#### [Job 1]
Please condense the paragraph of the call admission text that begins "In digital communication" into a short bulleted list that keeps its main facts.
#### [Job 2]
Reproduce the stretch of the call admission text from "2. Description of" through "to another user.", substituting "cell site" for "base station".

1. Field of the Invention
The present invention relates generally to a mobile communication system, and in particular, to a method and apparatus for call admission control to guarantee communication quality in a cellular communication network such as a CDMA (Code Division Multiple Access) communication network.
2. Description of the Related Art
CDMA is a multiple access technology most widely used in post-2.5 generation cellular networks. From the system implementation point of view, a CDMA communication network is characterized by soft capacity, as compared to TDMA (Time Division Multiple Access) and FDMA (Frequency Division Multiple Access). In the CDMA network, each user is identified by a unique code and if a set of codes with orthogonality is used, as many users as the available codes can theoretically be serviced concurrently. In a forward link (or an uplink), however, it is impossible to use orthogonal codes due to different propagation delays caused by different distances between users and a base station. Thus, other users' signals are noise to another user.
In digital communication, signal-to-noise ration (SNR) determines bit error rate (BER). As more users are serviced simultaneously, the BER for each user is higher. In real implementation, data is delivered on a frame basis. If a BER is increased, it leads to an increase of a frame error rate (FER). Therefore, the FER must be maintained at or below a predetermined value in order to provide acceptable communication quality to the user. On the other hand, this means limitation of the number of users to be simultaneously serviced. That is, the maximum number of users to be serviced simultaneously is not fixed but depends on the communication quality that the system guarantees. This system characteristic is termed soft capacity.

#### [Excerpted records]

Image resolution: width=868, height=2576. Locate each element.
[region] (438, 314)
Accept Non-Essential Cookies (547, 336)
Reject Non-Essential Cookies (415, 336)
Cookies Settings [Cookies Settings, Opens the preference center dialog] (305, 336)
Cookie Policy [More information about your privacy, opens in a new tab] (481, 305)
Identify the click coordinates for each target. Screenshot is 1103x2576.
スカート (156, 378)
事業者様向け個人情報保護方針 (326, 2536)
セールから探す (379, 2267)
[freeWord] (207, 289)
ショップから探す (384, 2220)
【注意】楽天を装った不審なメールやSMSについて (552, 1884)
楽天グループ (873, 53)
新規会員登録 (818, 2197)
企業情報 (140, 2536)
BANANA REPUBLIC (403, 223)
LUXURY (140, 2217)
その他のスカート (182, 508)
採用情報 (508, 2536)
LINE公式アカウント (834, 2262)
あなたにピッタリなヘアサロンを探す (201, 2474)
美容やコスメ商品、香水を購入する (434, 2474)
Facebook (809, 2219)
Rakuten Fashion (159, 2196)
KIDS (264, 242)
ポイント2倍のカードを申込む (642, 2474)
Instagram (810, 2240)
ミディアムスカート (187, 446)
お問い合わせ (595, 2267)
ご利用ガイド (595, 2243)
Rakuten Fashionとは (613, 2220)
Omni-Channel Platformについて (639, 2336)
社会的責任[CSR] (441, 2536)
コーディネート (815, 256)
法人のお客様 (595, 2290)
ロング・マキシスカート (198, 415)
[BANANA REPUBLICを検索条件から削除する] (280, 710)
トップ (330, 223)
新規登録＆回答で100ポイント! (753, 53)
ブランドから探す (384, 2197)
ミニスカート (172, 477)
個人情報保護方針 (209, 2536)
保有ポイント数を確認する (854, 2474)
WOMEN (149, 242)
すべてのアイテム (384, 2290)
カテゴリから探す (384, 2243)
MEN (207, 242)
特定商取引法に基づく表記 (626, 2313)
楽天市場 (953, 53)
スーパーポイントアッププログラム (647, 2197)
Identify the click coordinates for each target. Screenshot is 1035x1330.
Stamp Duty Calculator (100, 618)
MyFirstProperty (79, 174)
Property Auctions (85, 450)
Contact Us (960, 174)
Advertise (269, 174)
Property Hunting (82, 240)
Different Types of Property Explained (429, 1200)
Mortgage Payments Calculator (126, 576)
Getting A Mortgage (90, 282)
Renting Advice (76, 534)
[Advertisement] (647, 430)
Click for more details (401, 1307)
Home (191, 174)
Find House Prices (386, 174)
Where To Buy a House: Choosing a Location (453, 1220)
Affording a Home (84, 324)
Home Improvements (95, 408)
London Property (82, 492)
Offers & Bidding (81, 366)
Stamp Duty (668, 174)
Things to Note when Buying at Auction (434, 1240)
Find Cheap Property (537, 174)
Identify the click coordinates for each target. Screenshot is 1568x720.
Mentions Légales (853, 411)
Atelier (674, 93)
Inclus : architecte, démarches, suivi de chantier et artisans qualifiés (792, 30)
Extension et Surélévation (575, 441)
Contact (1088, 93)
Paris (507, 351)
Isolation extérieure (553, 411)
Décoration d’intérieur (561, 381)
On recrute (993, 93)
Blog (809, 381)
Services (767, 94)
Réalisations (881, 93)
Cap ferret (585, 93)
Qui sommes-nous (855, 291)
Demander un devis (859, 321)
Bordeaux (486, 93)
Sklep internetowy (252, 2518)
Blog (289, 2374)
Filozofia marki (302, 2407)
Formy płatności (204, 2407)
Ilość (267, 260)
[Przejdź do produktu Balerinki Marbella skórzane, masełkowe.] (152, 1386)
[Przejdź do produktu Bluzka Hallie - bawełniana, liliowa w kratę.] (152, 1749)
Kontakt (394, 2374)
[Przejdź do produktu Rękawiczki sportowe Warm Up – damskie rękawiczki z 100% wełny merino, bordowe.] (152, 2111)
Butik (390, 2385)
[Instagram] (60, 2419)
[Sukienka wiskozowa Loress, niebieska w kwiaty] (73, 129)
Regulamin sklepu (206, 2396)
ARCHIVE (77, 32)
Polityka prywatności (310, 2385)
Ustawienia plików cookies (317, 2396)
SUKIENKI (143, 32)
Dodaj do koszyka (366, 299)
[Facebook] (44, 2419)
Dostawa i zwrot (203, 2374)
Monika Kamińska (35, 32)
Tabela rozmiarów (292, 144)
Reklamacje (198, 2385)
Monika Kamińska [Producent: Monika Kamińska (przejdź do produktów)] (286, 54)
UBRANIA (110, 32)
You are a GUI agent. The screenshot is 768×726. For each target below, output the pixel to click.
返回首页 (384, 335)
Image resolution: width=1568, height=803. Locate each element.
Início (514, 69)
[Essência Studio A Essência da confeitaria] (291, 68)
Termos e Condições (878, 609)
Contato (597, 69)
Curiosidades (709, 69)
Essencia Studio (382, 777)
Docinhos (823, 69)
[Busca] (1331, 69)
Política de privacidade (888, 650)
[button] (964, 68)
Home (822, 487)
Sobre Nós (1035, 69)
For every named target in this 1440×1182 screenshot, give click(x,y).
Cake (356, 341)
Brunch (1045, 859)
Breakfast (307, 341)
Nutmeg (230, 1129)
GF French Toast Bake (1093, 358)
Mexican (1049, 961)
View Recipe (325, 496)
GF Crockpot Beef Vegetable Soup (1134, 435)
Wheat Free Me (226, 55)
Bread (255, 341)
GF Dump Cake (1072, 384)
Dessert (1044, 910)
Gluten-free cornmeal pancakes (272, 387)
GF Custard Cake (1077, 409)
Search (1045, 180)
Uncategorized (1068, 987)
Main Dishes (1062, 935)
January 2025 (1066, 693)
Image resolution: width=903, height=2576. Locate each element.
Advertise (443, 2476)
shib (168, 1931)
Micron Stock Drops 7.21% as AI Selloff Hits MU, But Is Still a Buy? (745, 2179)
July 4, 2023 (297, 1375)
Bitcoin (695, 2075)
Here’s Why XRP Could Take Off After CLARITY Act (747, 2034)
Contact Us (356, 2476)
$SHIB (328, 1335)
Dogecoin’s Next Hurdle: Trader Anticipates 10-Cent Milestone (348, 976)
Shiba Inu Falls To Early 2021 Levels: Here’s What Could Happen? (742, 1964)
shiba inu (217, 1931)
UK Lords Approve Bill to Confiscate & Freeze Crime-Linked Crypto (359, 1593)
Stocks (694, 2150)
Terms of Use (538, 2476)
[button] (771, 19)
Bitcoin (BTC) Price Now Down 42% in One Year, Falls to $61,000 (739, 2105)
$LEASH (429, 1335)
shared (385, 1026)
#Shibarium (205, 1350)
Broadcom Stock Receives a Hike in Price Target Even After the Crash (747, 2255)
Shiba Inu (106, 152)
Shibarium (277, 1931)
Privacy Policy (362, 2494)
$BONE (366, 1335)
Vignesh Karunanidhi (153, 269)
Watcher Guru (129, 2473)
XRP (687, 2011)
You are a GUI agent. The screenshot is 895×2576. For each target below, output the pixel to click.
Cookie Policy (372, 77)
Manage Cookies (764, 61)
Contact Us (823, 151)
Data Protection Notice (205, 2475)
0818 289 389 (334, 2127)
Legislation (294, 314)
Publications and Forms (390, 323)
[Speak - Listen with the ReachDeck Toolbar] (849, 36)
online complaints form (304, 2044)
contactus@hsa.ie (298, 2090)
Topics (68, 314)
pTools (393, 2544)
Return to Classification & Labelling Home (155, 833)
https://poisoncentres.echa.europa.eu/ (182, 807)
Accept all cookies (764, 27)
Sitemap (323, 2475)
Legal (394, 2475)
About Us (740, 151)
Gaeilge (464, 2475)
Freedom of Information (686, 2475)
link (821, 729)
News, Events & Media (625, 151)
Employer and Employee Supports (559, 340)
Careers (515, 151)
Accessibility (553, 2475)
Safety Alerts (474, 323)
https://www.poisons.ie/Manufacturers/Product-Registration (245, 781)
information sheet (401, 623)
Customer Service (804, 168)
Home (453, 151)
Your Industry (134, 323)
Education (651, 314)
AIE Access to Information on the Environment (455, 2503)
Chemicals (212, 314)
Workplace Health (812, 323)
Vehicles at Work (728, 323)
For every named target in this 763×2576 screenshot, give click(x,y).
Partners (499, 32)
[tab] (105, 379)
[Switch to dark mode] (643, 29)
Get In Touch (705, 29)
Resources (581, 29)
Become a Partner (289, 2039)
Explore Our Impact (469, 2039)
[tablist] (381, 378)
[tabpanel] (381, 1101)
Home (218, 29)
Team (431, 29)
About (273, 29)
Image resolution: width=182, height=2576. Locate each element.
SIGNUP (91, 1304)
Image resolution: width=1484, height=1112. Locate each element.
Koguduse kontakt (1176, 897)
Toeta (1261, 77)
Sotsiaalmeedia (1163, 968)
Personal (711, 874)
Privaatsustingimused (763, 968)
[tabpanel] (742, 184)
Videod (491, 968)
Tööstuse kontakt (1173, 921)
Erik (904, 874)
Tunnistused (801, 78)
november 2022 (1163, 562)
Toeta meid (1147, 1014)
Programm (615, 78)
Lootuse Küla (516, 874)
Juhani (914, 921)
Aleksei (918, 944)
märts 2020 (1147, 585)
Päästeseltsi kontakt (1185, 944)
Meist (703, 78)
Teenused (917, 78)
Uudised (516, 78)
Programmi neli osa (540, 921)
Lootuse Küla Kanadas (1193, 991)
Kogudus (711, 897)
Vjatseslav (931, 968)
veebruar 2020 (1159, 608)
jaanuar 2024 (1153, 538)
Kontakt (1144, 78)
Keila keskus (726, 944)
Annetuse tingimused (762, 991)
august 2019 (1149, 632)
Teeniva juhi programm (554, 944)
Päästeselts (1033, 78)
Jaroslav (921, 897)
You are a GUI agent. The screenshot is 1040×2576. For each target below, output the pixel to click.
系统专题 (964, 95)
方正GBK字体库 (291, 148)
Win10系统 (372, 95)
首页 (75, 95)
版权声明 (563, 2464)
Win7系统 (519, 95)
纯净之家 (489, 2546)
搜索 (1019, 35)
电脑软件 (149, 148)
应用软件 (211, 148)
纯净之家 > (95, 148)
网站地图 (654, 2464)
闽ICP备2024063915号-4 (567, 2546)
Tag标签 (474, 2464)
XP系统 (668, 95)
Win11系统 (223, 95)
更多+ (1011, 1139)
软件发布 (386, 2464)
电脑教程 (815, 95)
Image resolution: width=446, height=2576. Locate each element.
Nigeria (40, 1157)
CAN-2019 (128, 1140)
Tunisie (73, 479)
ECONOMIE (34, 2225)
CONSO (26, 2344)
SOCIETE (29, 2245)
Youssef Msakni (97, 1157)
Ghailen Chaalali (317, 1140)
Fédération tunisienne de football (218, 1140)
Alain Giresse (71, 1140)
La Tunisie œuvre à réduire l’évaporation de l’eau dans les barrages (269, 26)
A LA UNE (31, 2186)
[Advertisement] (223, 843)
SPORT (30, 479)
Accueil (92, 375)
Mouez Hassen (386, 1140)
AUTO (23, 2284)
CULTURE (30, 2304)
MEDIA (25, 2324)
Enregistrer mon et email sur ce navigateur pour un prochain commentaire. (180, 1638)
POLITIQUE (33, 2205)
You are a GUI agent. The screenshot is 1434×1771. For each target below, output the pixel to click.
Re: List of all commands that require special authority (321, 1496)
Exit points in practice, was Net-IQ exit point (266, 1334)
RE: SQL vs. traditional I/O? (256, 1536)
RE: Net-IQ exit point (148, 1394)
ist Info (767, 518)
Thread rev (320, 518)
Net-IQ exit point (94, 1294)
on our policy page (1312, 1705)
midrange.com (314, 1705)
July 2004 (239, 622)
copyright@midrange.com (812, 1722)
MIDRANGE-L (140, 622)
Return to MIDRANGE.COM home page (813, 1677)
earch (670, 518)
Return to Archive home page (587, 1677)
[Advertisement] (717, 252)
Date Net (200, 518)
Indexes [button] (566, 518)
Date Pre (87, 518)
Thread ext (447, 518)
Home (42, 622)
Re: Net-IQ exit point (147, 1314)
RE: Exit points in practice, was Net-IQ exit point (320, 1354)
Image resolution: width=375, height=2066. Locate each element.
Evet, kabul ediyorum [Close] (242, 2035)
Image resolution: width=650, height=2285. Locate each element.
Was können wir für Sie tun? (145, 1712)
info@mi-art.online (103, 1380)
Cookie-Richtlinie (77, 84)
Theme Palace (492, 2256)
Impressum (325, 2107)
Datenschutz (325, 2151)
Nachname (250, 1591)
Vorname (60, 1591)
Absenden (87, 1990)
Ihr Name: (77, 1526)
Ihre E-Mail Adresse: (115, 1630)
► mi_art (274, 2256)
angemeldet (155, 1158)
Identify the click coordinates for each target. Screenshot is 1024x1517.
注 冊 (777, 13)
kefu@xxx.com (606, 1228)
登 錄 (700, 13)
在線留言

#### [Correct result 1]
- In digital communication, SNR determines BER.
- The more users served at once, the higher each user's BER.
- Data is sent in frames, so a higher BER raises the FER.
- The FER must stay at or below a predetermined value for acceptable quality, which limits how many users can be served at once.
- The maximum number of simultaneous users therefore depends on the quality the system guarantees. This characteristic is called soft capacity.

#### [Correct result 2]
2. Description of the Related Art
CDMA is a multiple access technology most widely used in post-2.5 generation cellular networks. From the system implementation point of view, a CDMA communication network is characterized by soft capacity, as compared to TDMA (Time Division Multiple Access) and FDMA (Frequency Division Multiple Access). In the CDMA network, each user is identified by a unique code and if a set of codes with orthogonality is used, as many users as the available codes can theoretically be serviced concurrently. In a forward link (or an uplink), however, it is impossible to use orthogonal codes due to different propagation delays caused by different distances between users and a cell site. Thus, other users' signals are noise to another user.